(Reuters) -U.S. President Joe Biden on Wednesday threw his support behind waiving intellectual property rights for COVID-19 vaccines, bowing to mounting pressure from Democratic lawmakers and more than 100 other countries, but angering pharmaceutical companies.
Following are comments on the latest developments.
GAVI, THE VACCINE ALLIANCE
"We recognise also the significance of the (Biden) Administration’s commitment to work towards increasing raw material production which will have an immediate impact on alleviating current global supply constraints."
"Gavi urges now that in the interests of global equitable access the US supports manufacturers to transfer not only IP but also know-how in a bid to urgently boost global production."
THE INTERNATIONAL FEDERATION OF PHARMACEUTICAL MANUFACTURERS & ASSOCIATIONS (IFPMA)
"Waiving patents of COVID-19 vaccines will not increase production nor provide practical solutions needed to battle this global health crisis. On the contrary, it is likely to lead to disruption."
"The only way to ensure quick scaling up of and equitable vaccine access to all those in need remains pragmatic and constructive dialogue with the private sector."
EBRAHIM PATEL, SOUTH AFRICA TRADE MINISTER
"This can help to save lives! We need all hands on deck to fight virus. We look forward to the EU joining the growing global consensus."
DAN TEHAN, AUSTRALIA'S MINISTER FOR TRADE
"We welcome this positive development and look forward to working with the US and others to find solutions that boost the global rollout of Covid-19 vaccines."
"Close collaboration between governments and vaccine manufacturers will remain vital."
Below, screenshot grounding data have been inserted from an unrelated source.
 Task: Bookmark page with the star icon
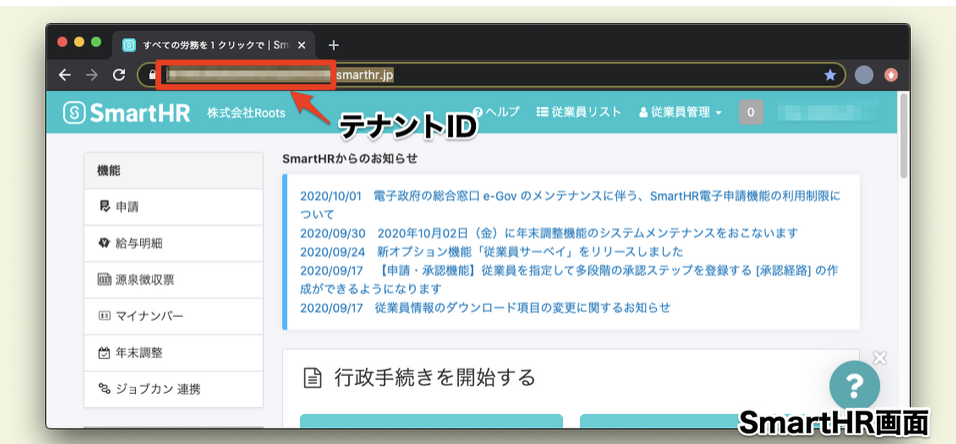pos(829,75)
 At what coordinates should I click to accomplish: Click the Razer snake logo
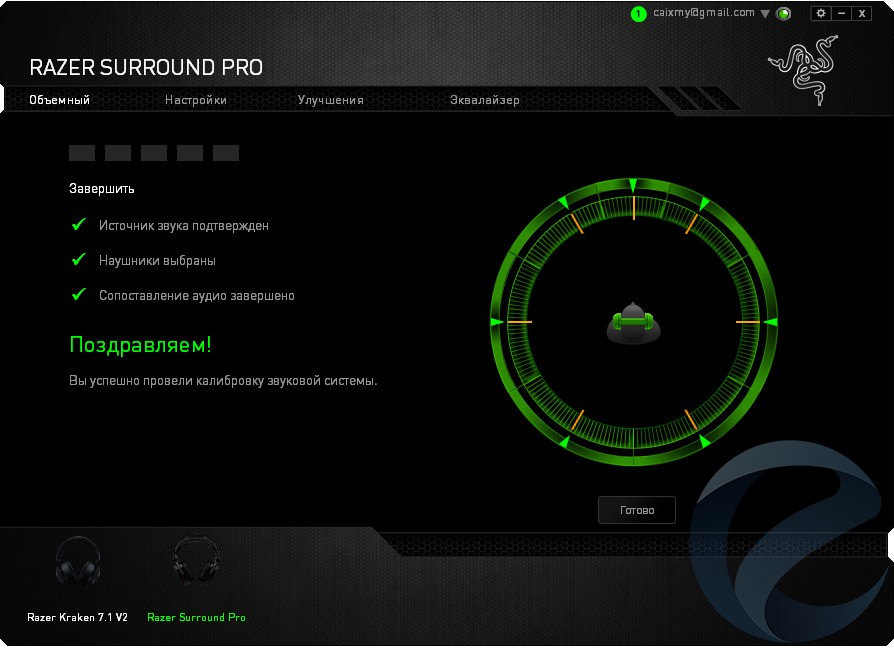point(803,67)
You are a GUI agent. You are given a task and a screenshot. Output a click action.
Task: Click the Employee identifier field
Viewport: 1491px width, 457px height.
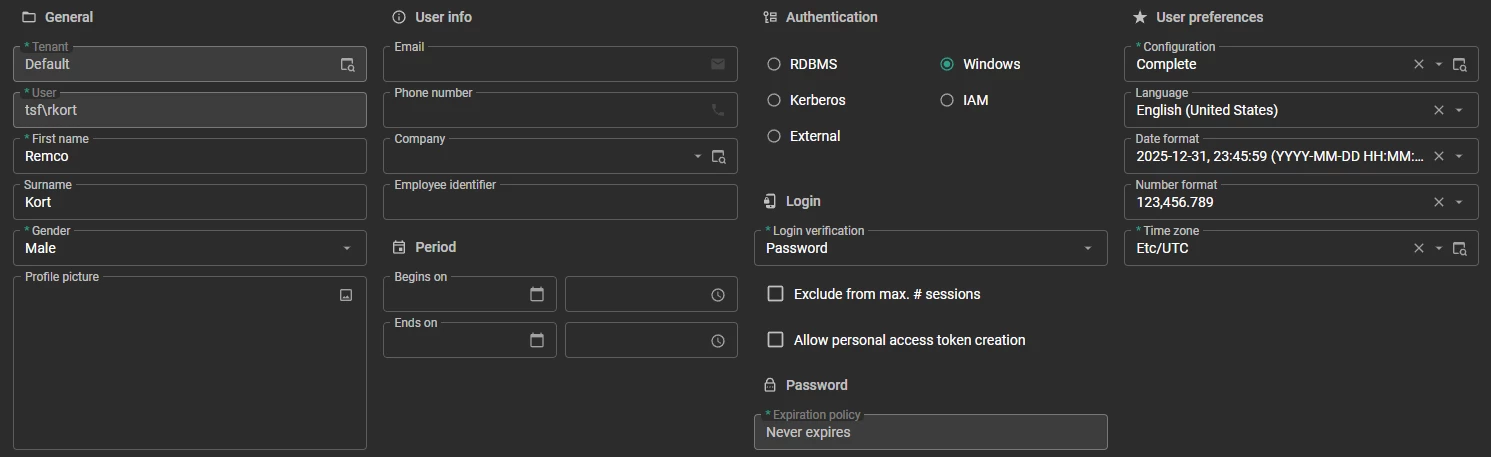[560, 203]
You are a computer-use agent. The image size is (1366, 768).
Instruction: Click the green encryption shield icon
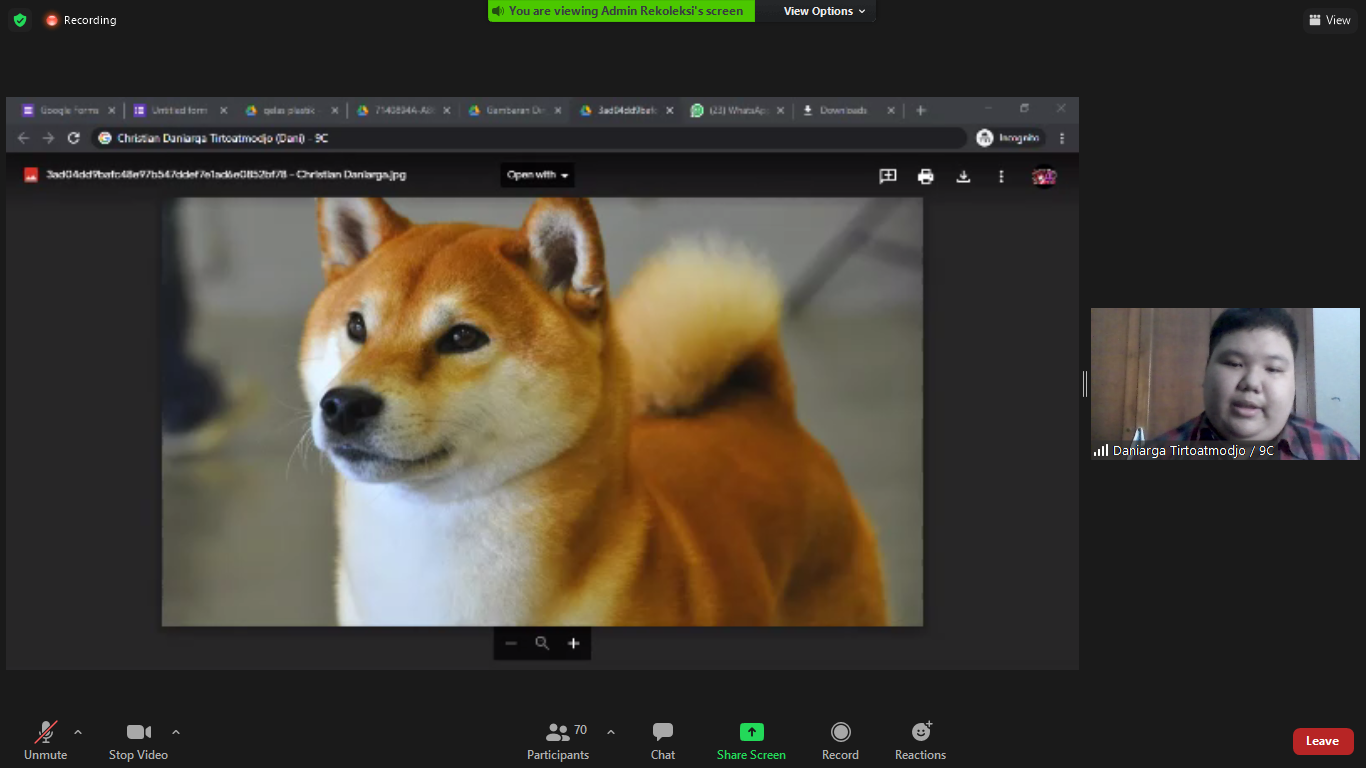(20, 20)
DAMIEN O'CONNOR, NEW ZEALAND TRADE MINISTER
"New Zealand supports the waiver of IP protections on vaccines as an important part of our collective efforts to address the human catastrophe of the pandemic."
"We are also working in APEC, the WTO and other fora to address other elements of vaccine supply issues including through the supply chains that are limiting the availability of vaccines regionally and globally.
"This includes our collective and urgent need to address tariff barriers, regulatory restrictions, export restrictions and enable trade facilitation measures that could facilitate and swift access to vaccines and their effective distribution."
DOCTORS WITHOUT BORDERS
"It is crucial that the waiver not just apply to preventative vaccines, but it should also cover other medical tools for COVID-19, including treatments for people who fall ill and diagnostics to help curb the spread, as originally proposed seven months ago."
"While this decision means other manufacturers will have the information they need from pharmaceutical corporations—and the legal permission—to help scale up global supply and get more shots into the arms of people everywhere, this won't happen immediately."
"For the remaining countries that continue to oppose the WTO waiver... they must drop their objections and put people’s health before pharmaceutical profits, and waive IP on all COVID-19 medical tools, including vaccines."